● **Brief**
Every line below between the line holding "Click the red bullet beside the Broaden tip" and the line holding "You are a computer-use agent. The width", inclusive, should be repeated exactly, and all other lines omitted.

● **Task data**

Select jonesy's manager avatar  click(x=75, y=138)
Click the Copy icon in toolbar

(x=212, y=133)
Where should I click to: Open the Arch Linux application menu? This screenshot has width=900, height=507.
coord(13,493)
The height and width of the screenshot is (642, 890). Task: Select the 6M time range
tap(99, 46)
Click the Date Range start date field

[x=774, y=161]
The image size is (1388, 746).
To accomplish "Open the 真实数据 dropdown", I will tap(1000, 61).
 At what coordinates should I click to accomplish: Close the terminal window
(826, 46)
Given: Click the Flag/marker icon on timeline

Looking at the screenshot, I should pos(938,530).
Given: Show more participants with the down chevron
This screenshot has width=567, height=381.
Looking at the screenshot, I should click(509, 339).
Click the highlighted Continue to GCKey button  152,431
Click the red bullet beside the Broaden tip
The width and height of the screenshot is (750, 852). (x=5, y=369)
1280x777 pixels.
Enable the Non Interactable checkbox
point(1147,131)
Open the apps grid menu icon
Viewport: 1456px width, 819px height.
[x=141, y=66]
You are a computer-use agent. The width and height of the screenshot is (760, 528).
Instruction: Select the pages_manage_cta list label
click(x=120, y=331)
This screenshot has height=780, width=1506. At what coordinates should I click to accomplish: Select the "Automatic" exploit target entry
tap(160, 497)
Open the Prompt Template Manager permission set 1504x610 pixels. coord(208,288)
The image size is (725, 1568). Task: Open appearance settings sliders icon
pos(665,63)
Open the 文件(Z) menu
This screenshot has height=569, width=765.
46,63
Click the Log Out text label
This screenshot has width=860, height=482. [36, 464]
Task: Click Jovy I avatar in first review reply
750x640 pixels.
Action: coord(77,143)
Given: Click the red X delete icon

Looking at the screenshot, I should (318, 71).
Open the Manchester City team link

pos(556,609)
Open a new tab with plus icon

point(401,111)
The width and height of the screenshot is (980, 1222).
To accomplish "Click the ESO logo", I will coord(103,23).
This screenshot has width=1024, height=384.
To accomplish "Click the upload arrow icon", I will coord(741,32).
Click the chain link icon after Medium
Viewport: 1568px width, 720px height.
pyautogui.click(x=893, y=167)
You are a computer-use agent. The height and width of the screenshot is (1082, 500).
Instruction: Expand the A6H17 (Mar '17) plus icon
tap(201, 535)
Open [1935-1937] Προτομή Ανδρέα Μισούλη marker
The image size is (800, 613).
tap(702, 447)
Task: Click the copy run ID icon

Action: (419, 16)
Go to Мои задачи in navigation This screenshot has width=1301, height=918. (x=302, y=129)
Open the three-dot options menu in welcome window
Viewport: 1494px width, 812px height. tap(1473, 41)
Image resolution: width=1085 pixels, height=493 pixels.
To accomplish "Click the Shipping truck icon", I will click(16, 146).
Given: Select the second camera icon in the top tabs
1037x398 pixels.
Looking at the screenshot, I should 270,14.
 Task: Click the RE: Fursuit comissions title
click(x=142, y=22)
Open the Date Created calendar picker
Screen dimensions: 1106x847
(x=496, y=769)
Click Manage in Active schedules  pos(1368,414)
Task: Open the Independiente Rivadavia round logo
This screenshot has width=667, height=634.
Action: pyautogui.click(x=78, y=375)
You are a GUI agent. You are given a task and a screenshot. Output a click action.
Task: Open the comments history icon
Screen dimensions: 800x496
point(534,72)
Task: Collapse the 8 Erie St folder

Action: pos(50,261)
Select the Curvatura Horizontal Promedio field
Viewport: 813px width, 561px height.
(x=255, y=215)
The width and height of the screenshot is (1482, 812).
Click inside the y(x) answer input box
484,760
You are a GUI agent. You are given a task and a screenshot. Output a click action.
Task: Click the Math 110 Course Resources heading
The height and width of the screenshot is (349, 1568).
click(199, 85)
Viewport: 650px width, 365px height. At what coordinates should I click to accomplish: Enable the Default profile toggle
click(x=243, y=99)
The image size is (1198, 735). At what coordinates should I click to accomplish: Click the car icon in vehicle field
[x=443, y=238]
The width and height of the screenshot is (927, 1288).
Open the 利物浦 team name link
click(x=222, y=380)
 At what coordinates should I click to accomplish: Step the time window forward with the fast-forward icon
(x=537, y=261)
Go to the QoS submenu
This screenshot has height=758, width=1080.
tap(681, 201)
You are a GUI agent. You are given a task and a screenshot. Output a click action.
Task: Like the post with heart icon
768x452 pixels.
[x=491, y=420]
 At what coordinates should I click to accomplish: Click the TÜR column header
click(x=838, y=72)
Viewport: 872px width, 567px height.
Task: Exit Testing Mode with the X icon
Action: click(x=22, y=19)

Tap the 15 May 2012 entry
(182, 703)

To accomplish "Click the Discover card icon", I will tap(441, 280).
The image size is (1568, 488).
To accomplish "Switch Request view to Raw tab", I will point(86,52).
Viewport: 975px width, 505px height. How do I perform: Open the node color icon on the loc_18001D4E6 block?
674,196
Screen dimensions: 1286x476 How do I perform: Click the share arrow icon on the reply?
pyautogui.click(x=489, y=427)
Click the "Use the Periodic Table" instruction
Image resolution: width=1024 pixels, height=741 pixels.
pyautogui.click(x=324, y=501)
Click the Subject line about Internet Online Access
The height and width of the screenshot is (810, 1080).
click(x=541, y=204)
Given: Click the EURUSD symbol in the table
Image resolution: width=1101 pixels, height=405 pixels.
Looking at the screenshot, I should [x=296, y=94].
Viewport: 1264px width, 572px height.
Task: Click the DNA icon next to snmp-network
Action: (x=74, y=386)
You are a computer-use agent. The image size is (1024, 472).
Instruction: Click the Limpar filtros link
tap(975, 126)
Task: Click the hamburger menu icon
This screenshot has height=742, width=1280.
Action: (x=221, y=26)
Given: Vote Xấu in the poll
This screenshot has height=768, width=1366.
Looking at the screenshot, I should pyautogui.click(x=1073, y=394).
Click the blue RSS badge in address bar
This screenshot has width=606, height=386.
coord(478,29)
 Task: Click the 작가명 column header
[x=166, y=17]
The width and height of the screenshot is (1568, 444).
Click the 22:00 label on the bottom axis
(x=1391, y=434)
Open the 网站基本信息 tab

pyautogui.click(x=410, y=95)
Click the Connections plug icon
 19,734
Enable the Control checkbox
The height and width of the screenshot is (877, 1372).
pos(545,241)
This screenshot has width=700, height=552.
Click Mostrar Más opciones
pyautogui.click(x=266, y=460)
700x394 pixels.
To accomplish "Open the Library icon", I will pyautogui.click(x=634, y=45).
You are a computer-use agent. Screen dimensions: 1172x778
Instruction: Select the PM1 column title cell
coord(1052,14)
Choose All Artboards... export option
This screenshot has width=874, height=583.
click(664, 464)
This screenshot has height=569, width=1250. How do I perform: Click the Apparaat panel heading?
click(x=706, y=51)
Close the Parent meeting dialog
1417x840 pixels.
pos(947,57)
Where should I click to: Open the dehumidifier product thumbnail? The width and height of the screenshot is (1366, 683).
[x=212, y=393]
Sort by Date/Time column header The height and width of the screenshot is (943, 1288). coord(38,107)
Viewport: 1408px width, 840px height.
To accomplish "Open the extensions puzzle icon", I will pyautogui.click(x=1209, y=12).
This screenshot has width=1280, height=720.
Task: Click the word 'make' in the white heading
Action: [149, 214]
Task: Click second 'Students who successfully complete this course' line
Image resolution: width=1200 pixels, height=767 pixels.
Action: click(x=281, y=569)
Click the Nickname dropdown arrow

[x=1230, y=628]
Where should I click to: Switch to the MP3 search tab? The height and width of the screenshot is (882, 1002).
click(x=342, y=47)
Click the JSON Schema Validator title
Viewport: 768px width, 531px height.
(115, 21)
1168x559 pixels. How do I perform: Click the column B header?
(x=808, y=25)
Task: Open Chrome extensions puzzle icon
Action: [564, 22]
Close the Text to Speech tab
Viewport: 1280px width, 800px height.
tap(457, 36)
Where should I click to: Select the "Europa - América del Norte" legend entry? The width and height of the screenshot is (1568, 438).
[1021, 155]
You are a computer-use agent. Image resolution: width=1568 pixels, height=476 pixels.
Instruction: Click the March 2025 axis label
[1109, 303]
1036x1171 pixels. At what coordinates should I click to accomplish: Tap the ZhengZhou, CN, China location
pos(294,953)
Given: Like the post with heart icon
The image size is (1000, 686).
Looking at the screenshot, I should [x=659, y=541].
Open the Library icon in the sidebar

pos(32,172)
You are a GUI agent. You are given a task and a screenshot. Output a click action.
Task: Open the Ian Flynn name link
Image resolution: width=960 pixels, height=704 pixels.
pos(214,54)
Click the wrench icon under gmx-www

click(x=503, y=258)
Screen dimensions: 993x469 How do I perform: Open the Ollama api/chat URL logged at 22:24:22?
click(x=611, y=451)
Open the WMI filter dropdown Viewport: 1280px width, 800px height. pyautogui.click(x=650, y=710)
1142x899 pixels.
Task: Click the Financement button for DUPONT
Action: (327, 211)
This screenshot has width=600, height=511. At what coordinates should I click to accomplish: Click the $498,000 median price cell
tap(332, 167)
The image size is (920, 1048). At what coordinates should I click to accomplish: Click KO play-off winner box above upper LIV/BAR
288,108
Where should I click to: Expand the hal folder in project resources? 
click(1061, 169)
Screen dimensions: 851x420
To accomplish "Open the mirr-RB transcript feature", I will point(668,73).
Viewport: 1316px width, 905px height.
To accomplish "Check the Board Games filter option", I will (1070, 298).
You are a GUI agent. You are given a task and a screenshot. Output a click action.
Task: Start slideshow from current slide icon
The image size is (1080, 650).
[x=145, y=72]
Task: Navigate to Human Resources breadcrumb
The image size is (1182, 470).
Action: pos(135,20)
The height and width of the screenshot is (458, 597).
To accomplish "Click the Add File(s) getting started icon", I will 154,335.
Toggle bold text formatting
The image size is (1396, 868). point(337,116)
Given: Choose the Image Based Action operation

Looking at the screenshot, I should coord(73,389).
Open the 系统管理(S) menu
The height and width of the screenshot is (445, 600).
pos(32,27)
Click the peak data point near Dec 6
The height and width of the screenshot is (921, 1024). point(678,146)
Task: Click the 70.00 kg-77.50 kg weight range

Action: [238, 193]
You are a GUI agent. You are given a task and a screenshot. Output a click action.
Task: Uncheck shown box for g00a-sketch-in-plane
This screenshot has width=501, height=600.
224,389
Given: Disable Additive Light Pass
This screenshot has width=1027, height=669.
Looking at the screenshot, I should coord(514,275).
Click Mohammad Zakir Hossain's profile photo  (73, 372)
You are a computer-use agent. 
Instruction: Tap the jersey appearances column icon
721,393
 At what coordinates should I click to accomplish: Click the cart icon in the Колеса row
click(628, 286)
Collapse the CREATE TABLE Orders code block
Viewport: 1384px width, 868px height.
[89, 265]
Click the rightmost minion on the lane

● **Answer area**
Click the red bullet beside the Broaden tip
The width and height of the screenshot is (750, 852). (x=5, y=369)
1280x777 pixels.
Enable the Non Interactable checkbox
point(1147,131)
Open the apps grid menu icon
Viewport: 1456px width, 819px height.
[x=141, y=66]
You are a computer-use agent. The width and height of the screenshot is (760, 528).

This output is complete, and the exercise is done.